ARBEITSAUFTRÄGE>
(a) Wiederhole aus dem Artikel über die Mädchen-AGs wortgetreu alles von „Was kann man“ bis hinunter zu „so drauf haben.“.
(b) Beantworte zum Artikel über die Mädchen-AGs folgende Fragen:
(i) Wie viele Teilnehmerinnen kamen in den Herbstferien zusammen?
(ii) In welcher Schule steht Lisa Messerschmidt an der Tafel?
(iii) Von wie vielen Oberhausener Grundschulen kommen die Drittklässlerinnen?

TEXTABSCHNITT>
════════════════════
Oberhausen. Eine AG ganz ohne Jungs: Das finden Drittklässlerinnen in Oberhausen super und trauen sich plötzlich Dinge, die sie sonst nicht gewagt hätten.
Was kann man tun, um kleine Mädchen selbstbewusst und mutig zu machen? Eine AG ganz ohne Jungs ist schon einmal eine gute Idee, haben die Schulsozialarbeiterinnen der Arbeiterwohlfahrt festgestellt. Hier finden Drittklässlerinnen von fünf Oberhausener Grundschulen einen sicheren eigenen Raum, um Fragen zu stellen, zusammen zu tanzen, zu basteln oder einfach nur herumzublödeln – ganz ohne blöde Kommentare, die manchmal vom anderen Geschlecht kommen. Im sechsten Jahr werden diese AGs seit den Sommerferien wieder angeboten. In den Herbstferien kamen nun alle 40 Teilnehmerinnen zusammen, um bei ganz besonderen Aktionen zu zeigen, was sie so drauf haben.
„Starke Mädchen wunderbar. Wir haben’s drauf, das ist doch klar. Starke Mädchen sind der Hit. Los kommt, Leute, macht alle mit.“ Schulsozialarbeiterin Lisa Messerschmidt steht an der Tafel in einem Klassenraum der Brüder-Grimm-Schule, nickt im Takt des Beats und zeigt den Mädchen, welche der handgeschriebenen Zeilen gerade dran ist. Die Verse bilden einen Rap-Song, den sie heute zusammen geschrieben haben. Einige singen ihn lautstark mit, andere noch verhalten. Hier darf jede so sein, wie sie ist. „Unsere AGs sind ein Raum, in dem sich die Mädchen entfalten können“, sagt Yasemin Bartal, die als Schulsozialarbeiterin an der Brüder-Grimm-Schule arbeitet. Es gehe um Träume, um Wünsche, um Jungs und Tik-Tok-Videos. „Wir können über alles ohne Hemmungen reden. Das kommt supergut an.“
Mädchen und ihre Gefühle: Zurück schreien oder nicht?
════════════════════
BEREITGESTELLTE DATEN>
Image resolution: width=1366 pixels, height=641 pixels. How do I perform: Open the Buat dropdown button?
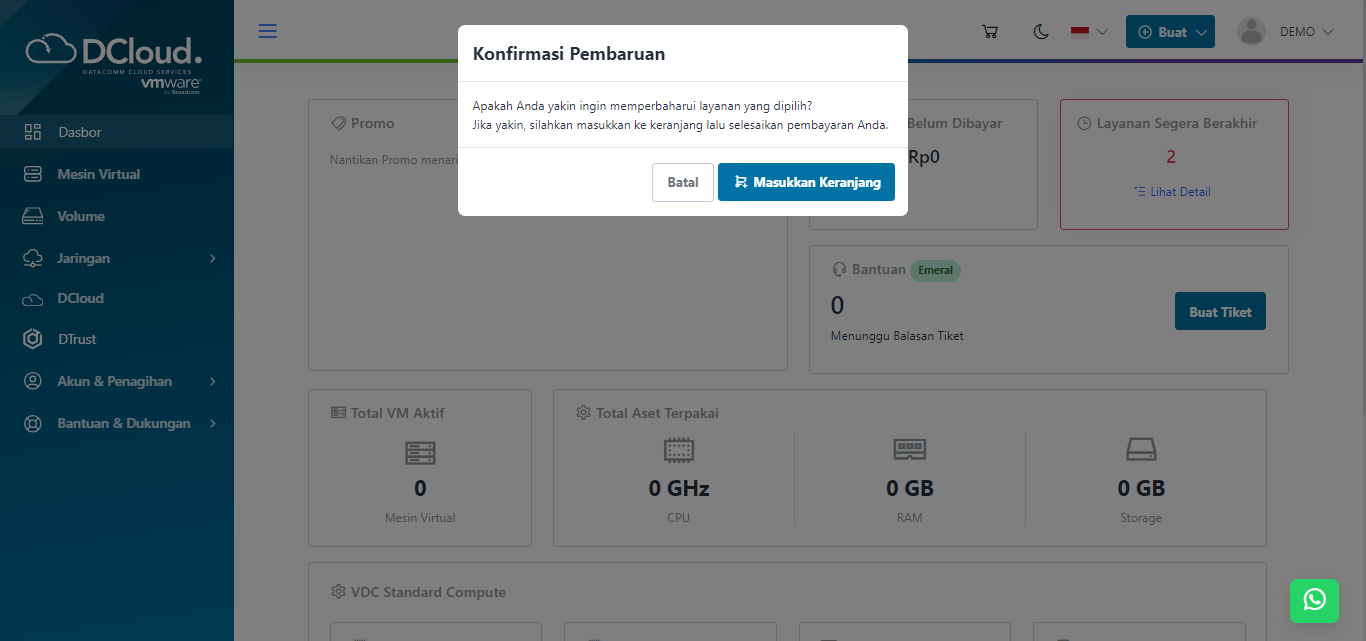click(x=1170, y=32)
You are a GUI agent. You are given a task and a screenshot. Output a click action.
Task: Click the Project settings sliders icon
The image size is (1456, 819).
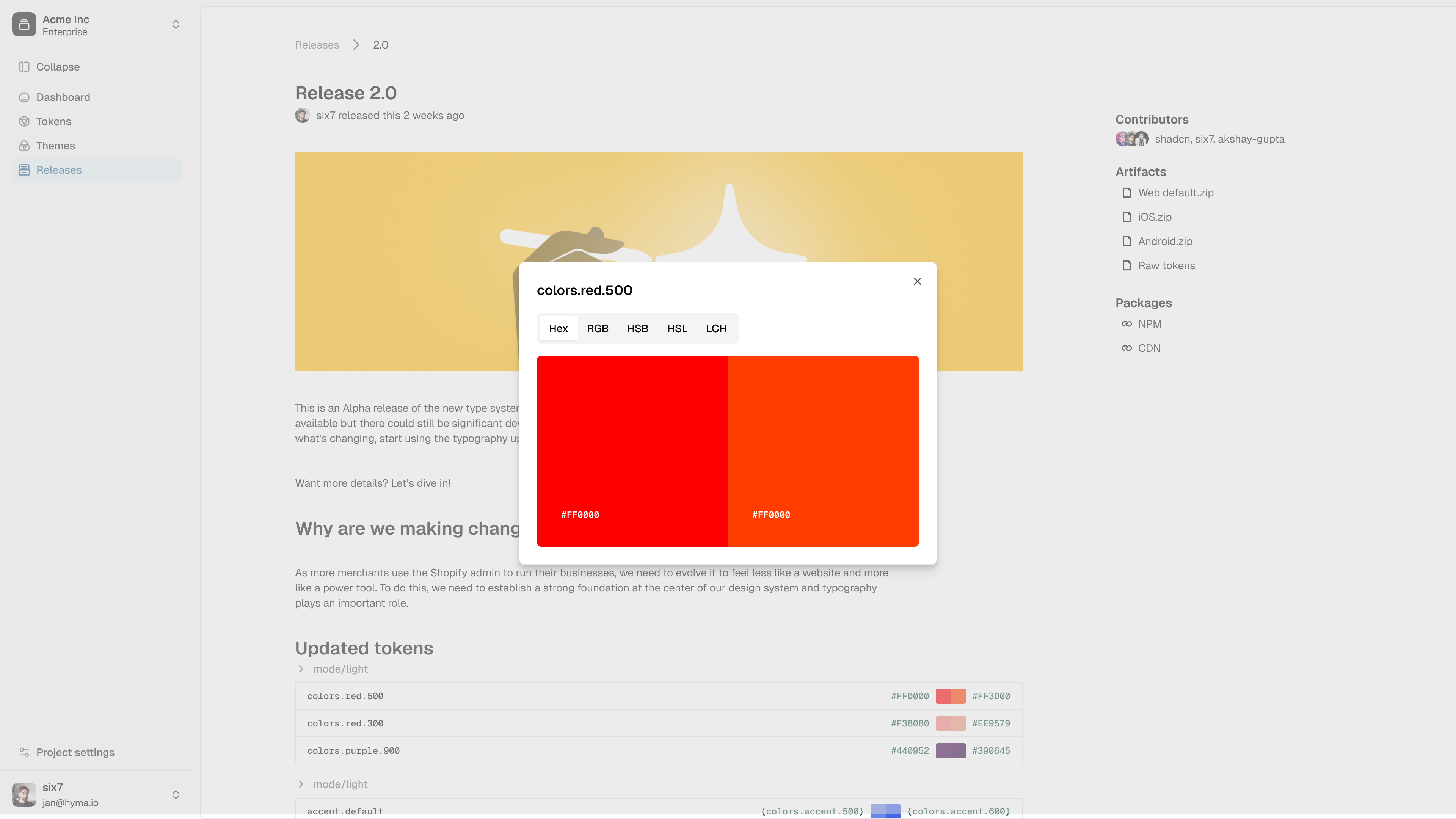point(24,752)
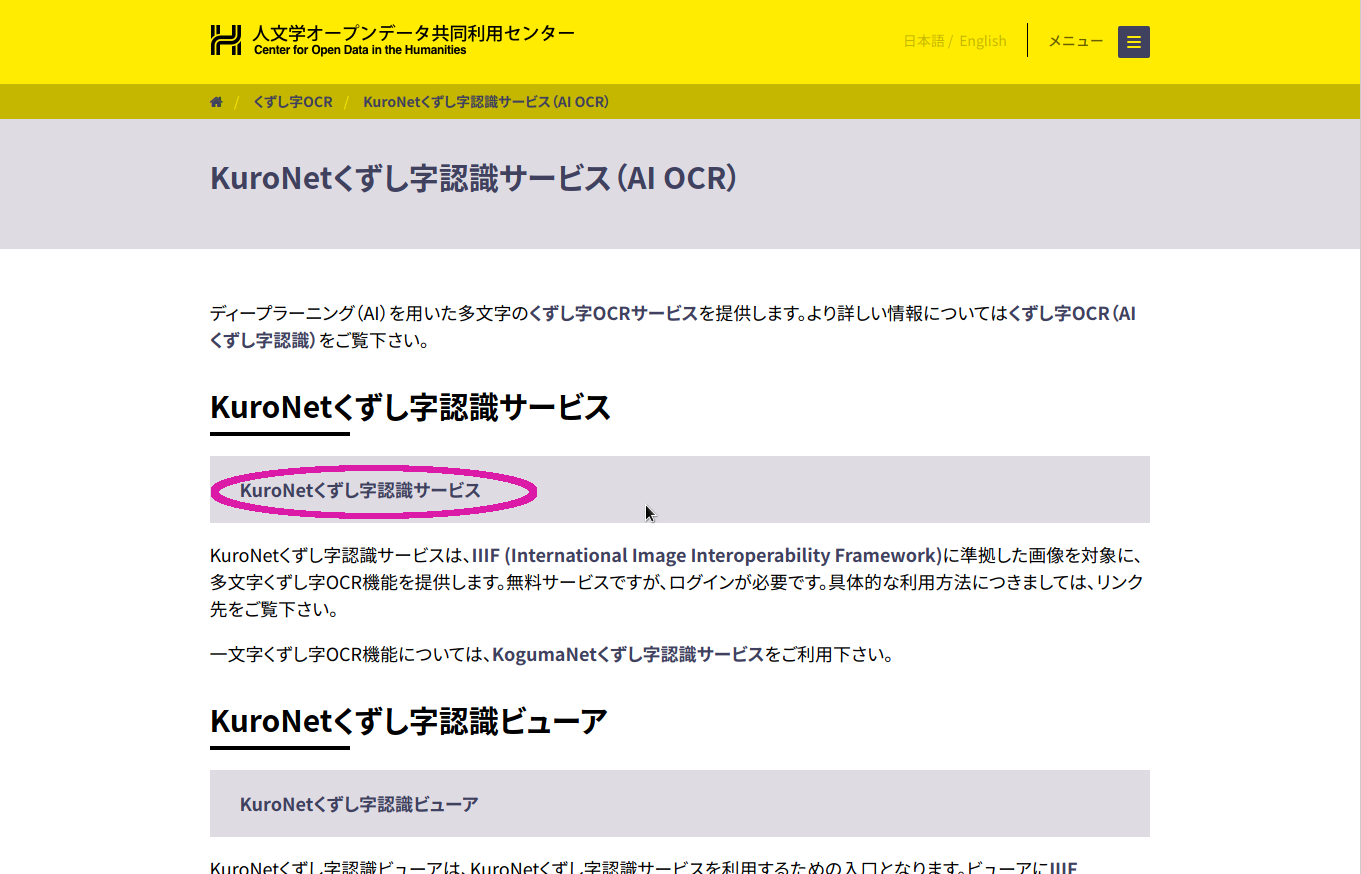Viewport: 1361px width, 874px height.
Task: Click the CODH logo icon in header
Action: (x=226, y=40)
════════════════════
LÖSUNGEN DER AUFGABEN>
(a)
Was kann man tun, um kleine Mädchen selbstbewusst und mutig zu machen? Eine AG ganz ohne Jungs ist schon einmal eine gute Idee, haben die Schulsozialarbeiterinnen der Arbeiterwohlfahrt festgestellt. Hier finden Drittklässlerinnen von fünf Oberhausener Grundschulen einen sicheren eigenen Raum, um Fragen zu stellen, zusammen zu tanzen, zu basteln oder einfach nur herumzublödeln – ganz ohne blöde Kommentare, die manchmal vom anderen Geschlecht kommen. Im sechsten Jahr werden diese AGs seit den Sommerferien wieder angeboten. In den Herbstferien kamen nun alle 40 Teilnehmerinnen zusammen, um bei ganz besonderen Aktionen zu zeigen, was sie so drauf haben.

(b)
(i) 40
(ii) In einem Klassenraum der Brüder-Grimm-Schule
(iii) Von fünf Grundschulen